Whew.  That’s it — the end of the lunchbox round-up, at least for the moment.  As promised, I’ll be sure to link to the lunch-packing post I wrote for another site as soon as it’s live; that one contains 15 lunch ideas for gluten and grain-free kids, so if you’re in need of specifically gluten-free ideas, hold on!  They’re coming.  But speaking of other sites…
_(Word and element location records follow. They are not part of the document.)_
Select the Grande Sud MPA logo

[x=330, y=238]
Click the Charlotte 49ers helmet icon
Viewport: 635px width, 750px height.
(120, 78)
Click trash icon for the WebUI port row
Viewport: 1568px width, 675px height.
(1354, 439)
I happened to be involved in a discussion on the Facebook page for The Lunch Tray a few days ago, in which I suggested that homemade (non-Velveeta-based) queso dip in a Thermos might be a good way to occasionally switch up lunch — particularly, I think, in a situation where the cafeteria might be serving “nachos” and you feel your kids might be envious.  Immediately, people started asking for a homemade, Thermos-friendly queso recipe….and I had to admit I didn’t have one!  But I promised to create one, so J. and I did a little queso taste-test last night, along with rigorous scientific Thermos testing (meaning that I stuck some hot dip in a preheated Thermos and left it out for 4 hours, then checked to see if it was still warm and pliable.  Very scientific).  I’m pleased to announce that…

We have achieved queso!  It’s not an EXACT replica of the Velveeta-and-salsa concoction we all know, but it’s darned close, and frankly, I’ll take “close” if it means there’s no processed cheese product in sight.  We also made a couple of successful variations with mix-in ingredients, so I guess this queso recipeis my final lunchbox idea for you.  Enjoy, and feel free to chime in with questions, comments, or lunch-packing dilemmas!

Thermos Queso Dip
When we tested it, I swear, this stuff stayed warm and pliable in a preheated thermos for four hours.  It just needed a very quick stir and it was ready for dipping!
1/2 cup thinly sliced (1/4 inch) carrots
1/2 cup water or chicken stock
Boil the carrots in the water or chicken stock until very tender (I confess I did this one in my microwave for convenience — it took about 7 minutes).  Use a blender, food processor, or immersion blender to puree until smooth.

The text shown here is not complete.